Undirected Graphs
undirected-graphs
Data Structures
Graphs: Representation Basics
A social network is a graph, a road map is a graph, an `import` graph in your codebase is a graph, and so is the dependency tree of a package manager. The reason graphs feel everywhere is that they are the most general relationship structure: just vertices and edges, with no required root, no acyclic constraint, and no fixed branching factor. **Graphs: Representation Basics** is where you stop drawing them on whiteboards and start storing them in code.

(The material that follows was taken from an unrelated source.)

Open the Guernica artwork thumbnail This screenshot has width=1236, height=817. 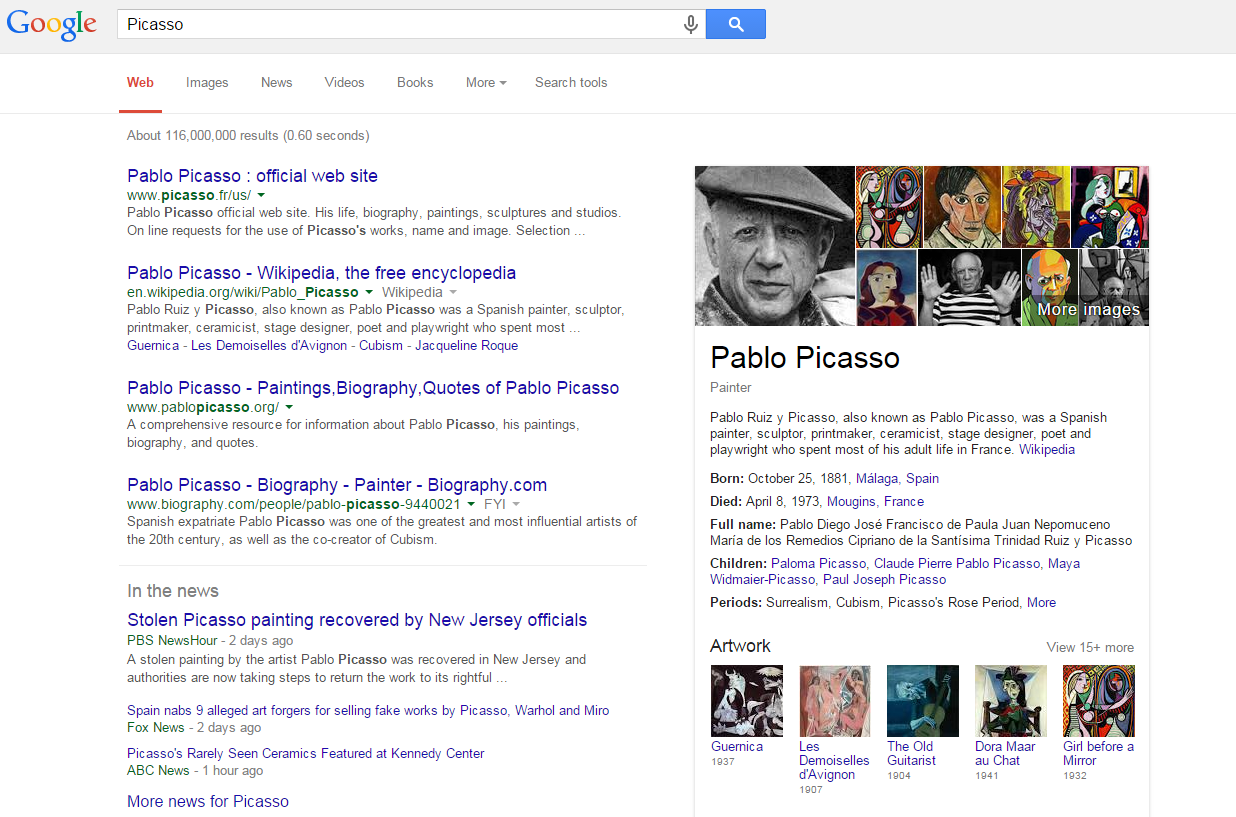746,701

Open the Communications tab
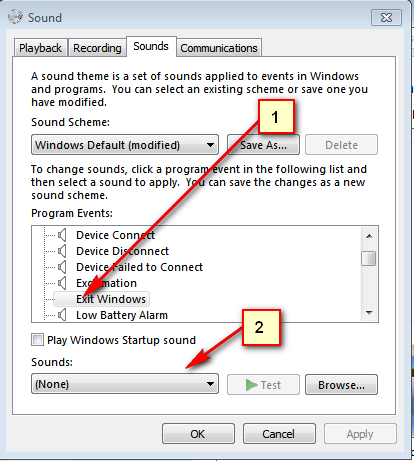(x=219, y=48)
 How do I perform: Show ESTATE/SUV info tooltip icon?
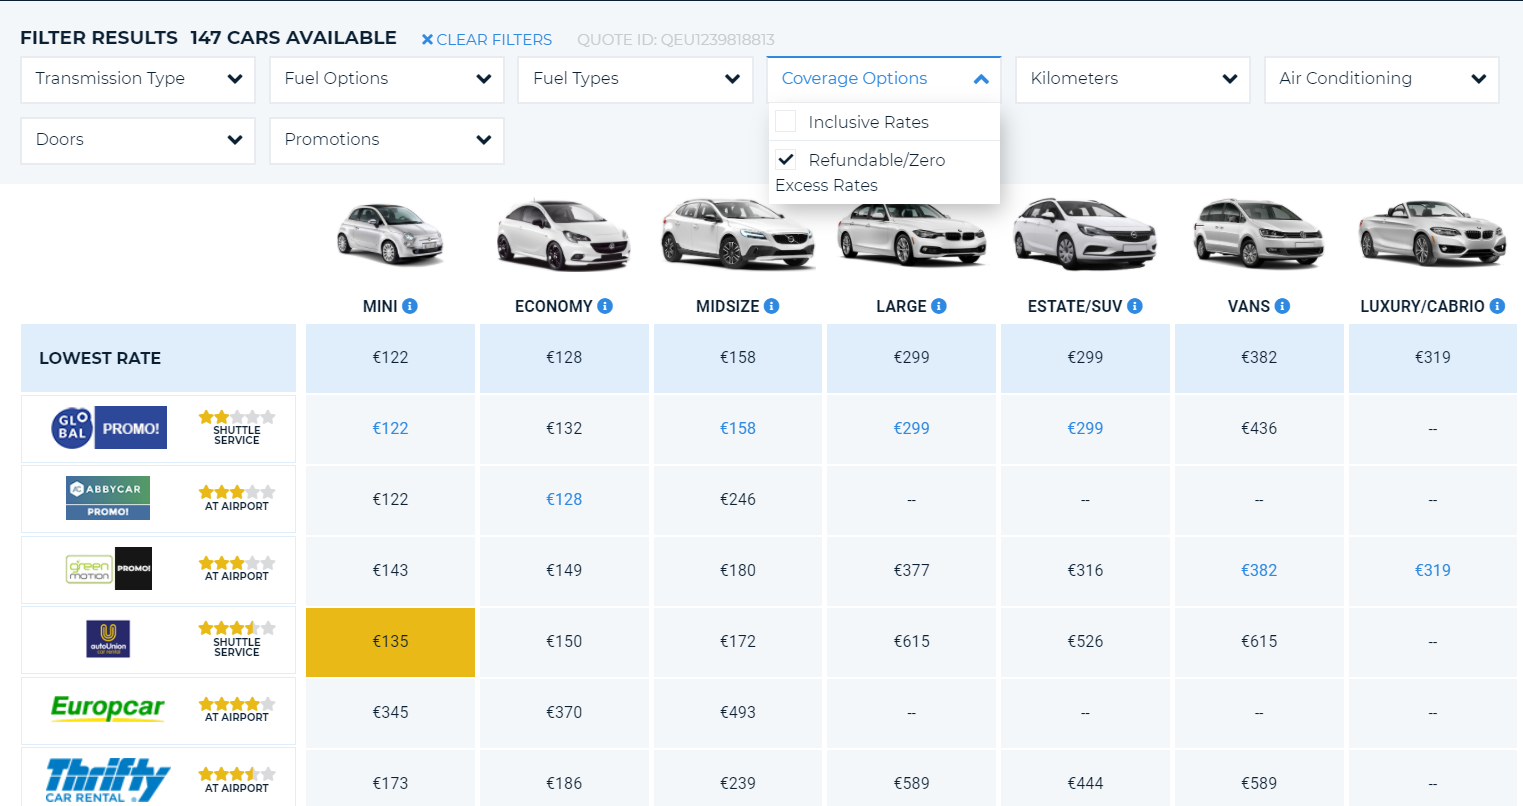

This lesson defines the core vocabulary (vertex, edge, degree, path, cycle, directed and undirected, connected and disconnected) and walks through the three canonical representations: an adjacency list backed by a hash map of vertex to neighbors, an adjacency matrix for dense graphs and `O(1)` edge-existence queries, and an edge list for algorithms that just iterate over edges. You will analyze the space and time trade-offs of each so you can pick the right one before writing any traversal logic. In **Hash Map (Dictionary) Basics**, you saw that a hash map maps keys to values in expected `O(1)`; an adjacency list is exactly that, mapping each vertex to its list of neighbors. **Queue & Deque** gave you the FIFO machinery that BFS will run on top of these representations once traversal lessons begin. With a graph stored in memory, the algorithms track is where it comes alive: BFS, DFS, shortest paths, connected components, and the rest of the graph algorithm canon.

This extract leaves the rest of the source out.